After going 0 for 5 with runners in scoring position through the first three innings, the Astros got on the board with no outs in the fourth with the 405-foot shot by Gattis off Sabathia which made it 1-0.

Altuve launched a ball off Tommy Kahnle into the seats in right field with one out in the fifth for his fifth homer this postseason. It took a while for him to see that it was going to get out, and held onto his bat until he was halfway to first base before flipping it and trotting around the bases as chants of "MVP" rained down on him.

Altuve finished 8 for 25 with two homers and four RBIs in the ALCS after hitting .533 with three homers and four RBIs in the ALDS against Boston.

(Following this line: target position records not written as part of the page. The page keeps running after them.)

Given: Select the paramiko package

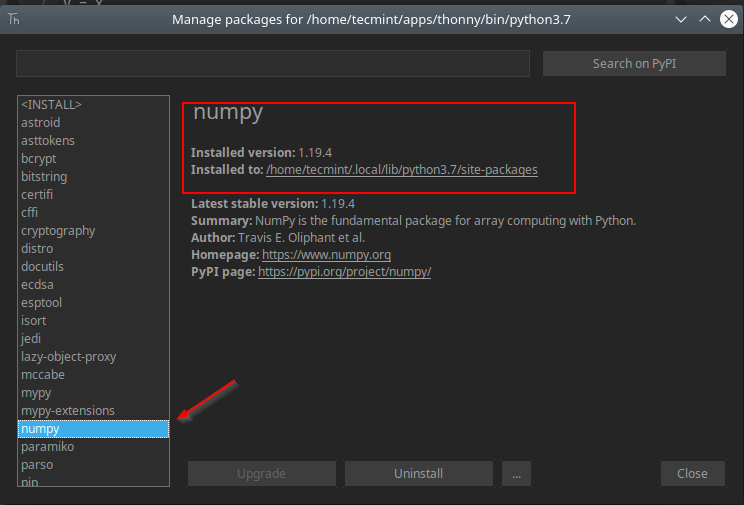Looking at the screenshot, I should tap(47, 447).
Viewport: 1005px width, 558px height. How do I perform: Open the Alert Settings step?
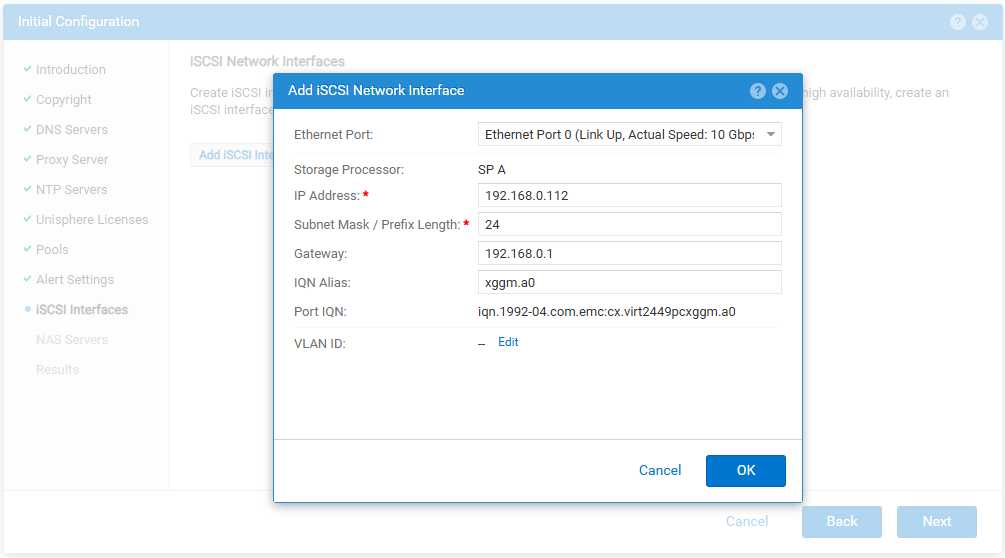(74, 280)

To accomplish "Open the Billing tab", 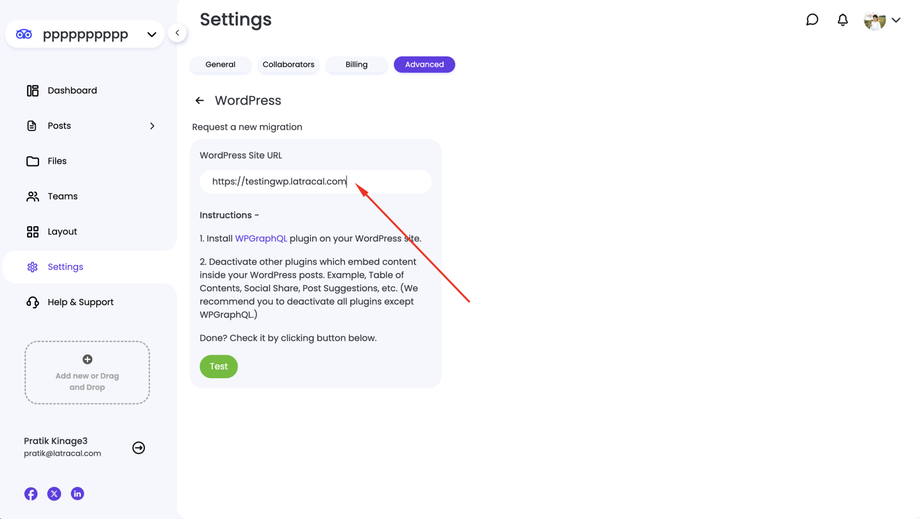I will tap(356, 65).
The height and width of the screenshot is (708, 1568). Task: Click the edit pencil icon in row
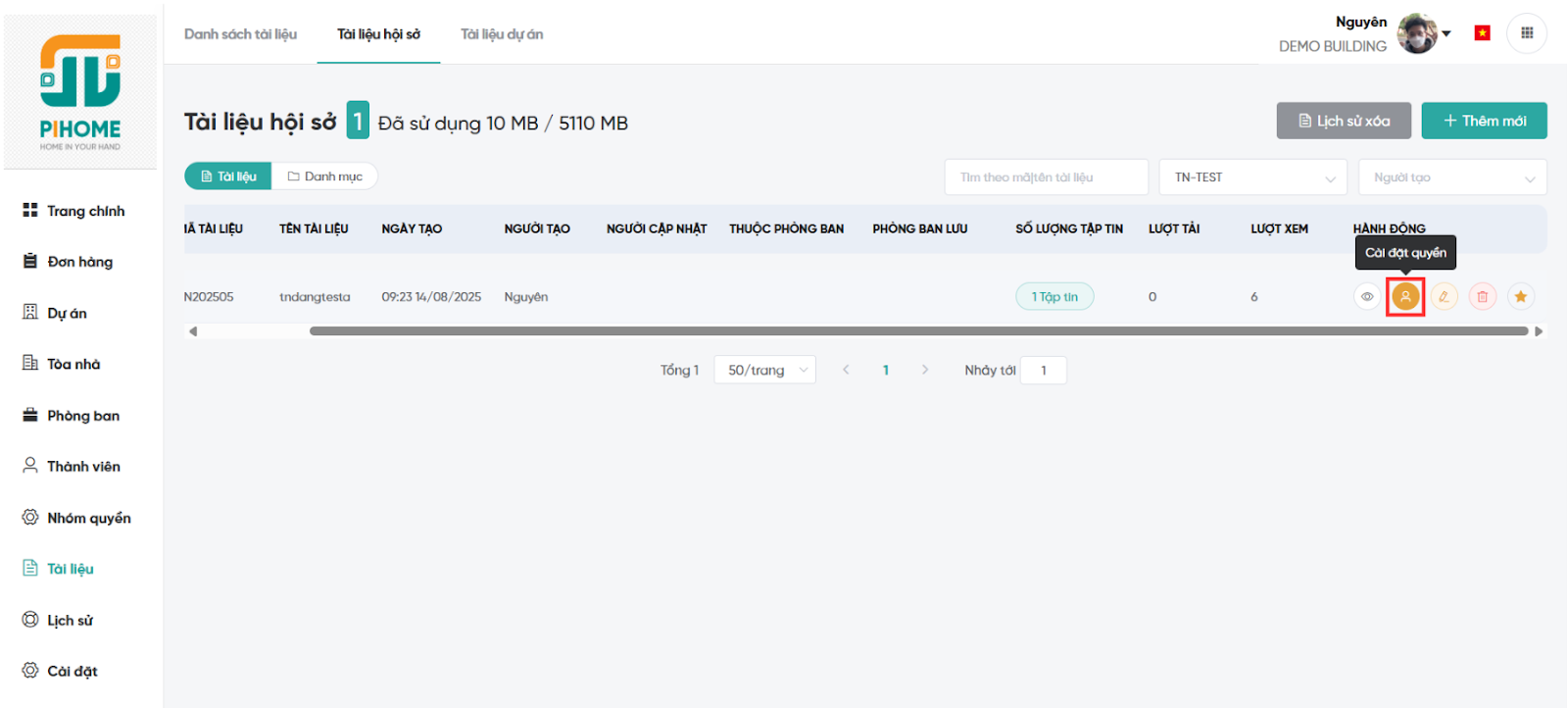1444,296
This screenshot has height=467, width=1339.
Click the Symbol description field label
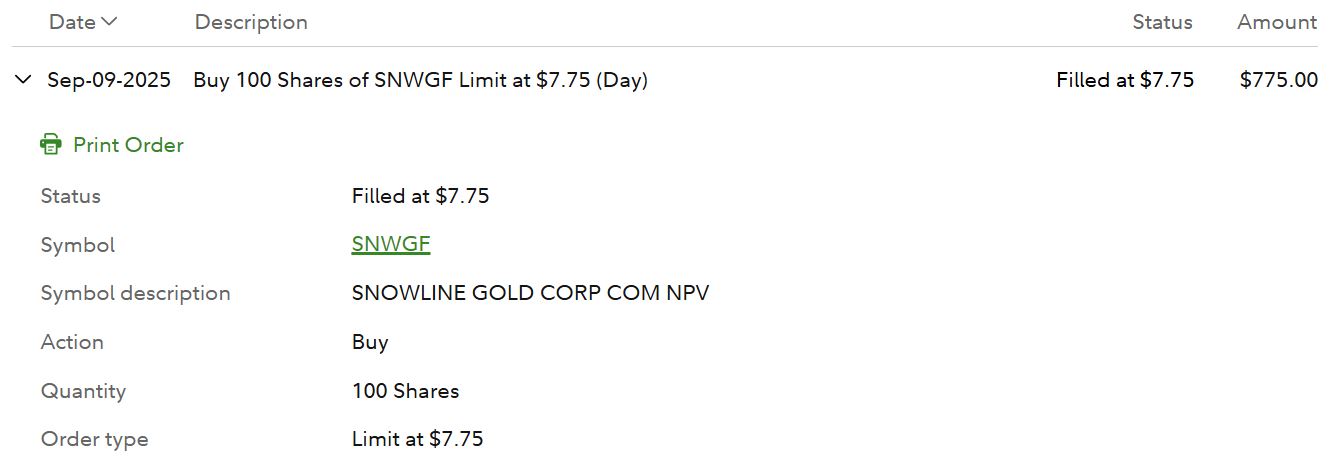(x=135, y=293)
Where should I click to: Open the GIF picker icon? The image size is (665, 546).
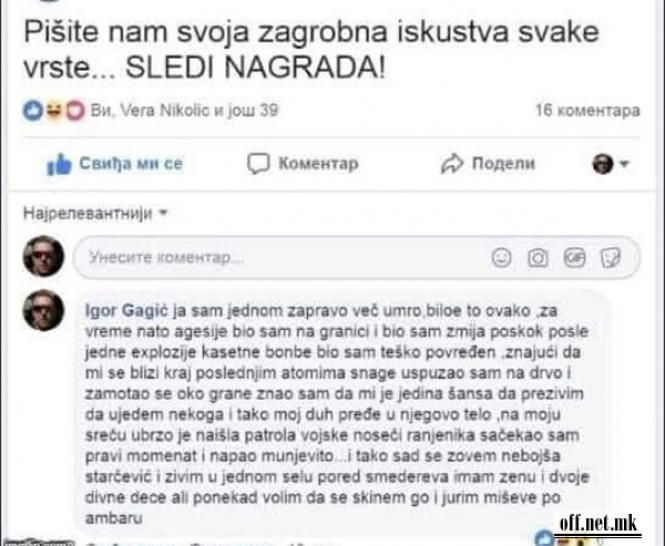pyautogui.click(x=574, y=258)
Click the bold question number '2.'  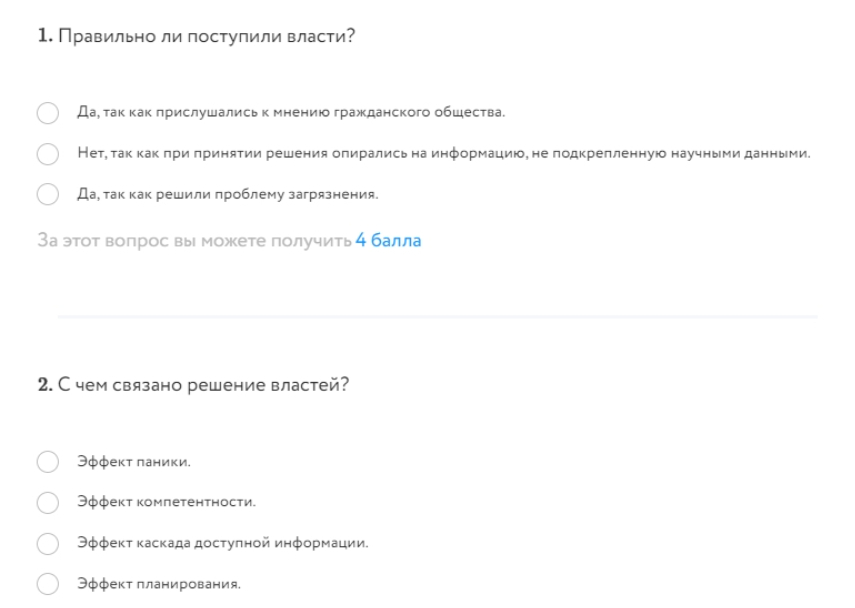45,385
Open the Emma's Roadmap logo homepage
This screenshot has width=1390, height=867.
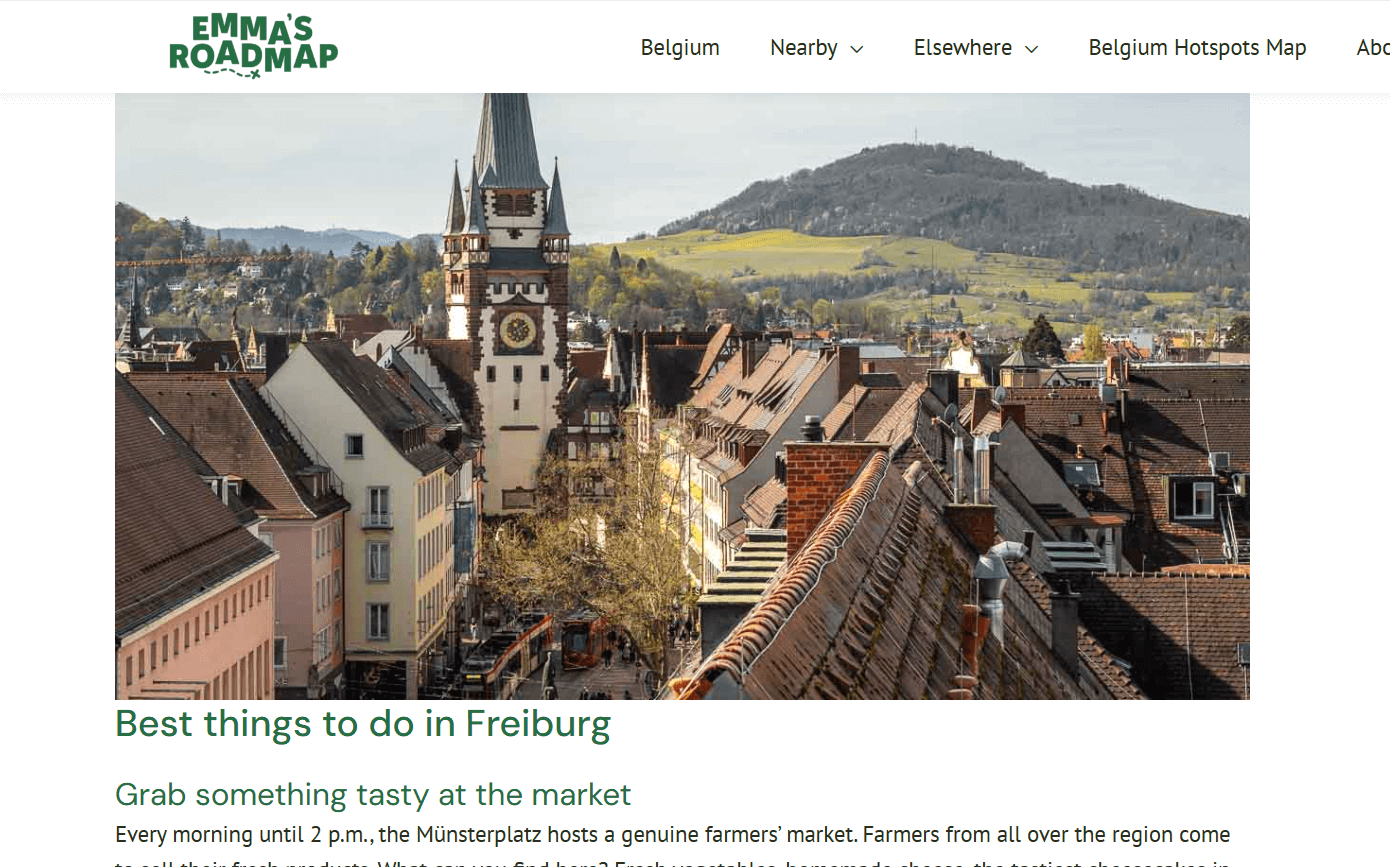click(x=253, y=45)
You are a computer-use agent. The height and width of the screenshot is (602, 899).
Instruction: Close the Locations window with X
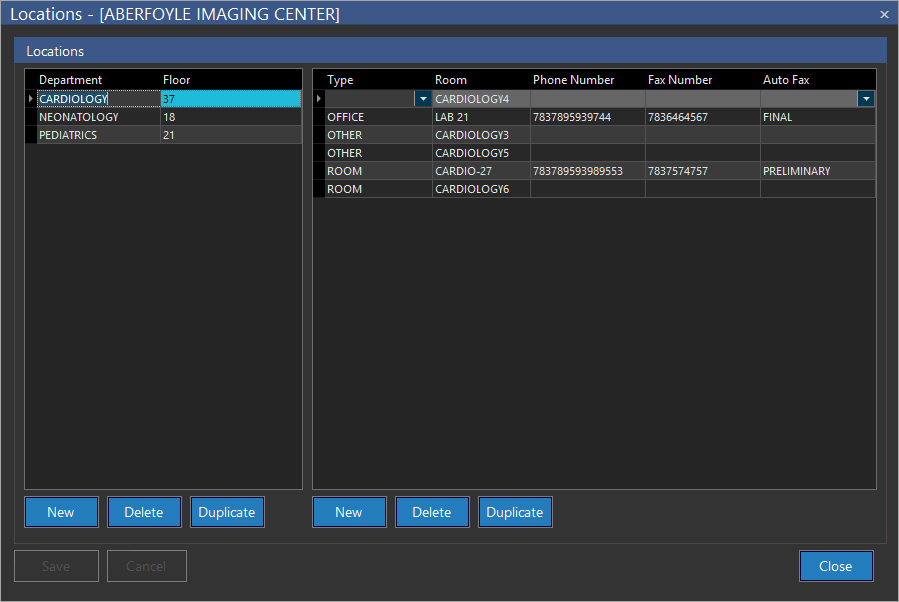(x=884, y=14)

Carlos Correa and Yuli Gurriel hit consecutive singles after that before Kahnle struck out Gattis. McCann's two-strike double, which rolled into the corner of right field, cleared the bases to push the lead to 4-0. Gurriel slid to avoid the tag and remained on his belly in a swimming pose at the plate for a few seconds after he was called safe.

It was just the second Game 7 in franchise history for the Astros, who dropped Game 7 to the Cardinals in the 2004 NLCS 13 years ago today.

Sabathia allowed five hits and one run while walking three in 3 1/3 innings. He wasn't nearly as sharp as he was in a Game 3 win and just 36 of the 65 pitches he threw were strikes.

Morton got into trouble in the fifth, and the Yankees had runners at the corners with one out. Bregman fielded a grounder hit by Todd Frazier and made a perfect throw home to allow McCann to tag Greg Bird and preserve Houston's lead. McCann held onto the ball despite Bird's cleat banging into his forearm. Chase Headley grounded out after that to end the inning.

A night after Springer kept Frazier from extra-bases with a leaping catch, Judge returned the favor on a ball hit by Yuli Gurriel. Judge sprinted, jumped and reached into the stands to grab his long fly ball before crashing into the wall and falling to the ground for the first out of the second inning.

Springer had another nifty catch in this one, jumping in front of Marwin Gonzalez at the wall in left-center to grab a ball hit by Bird for the first out of the seventh inning.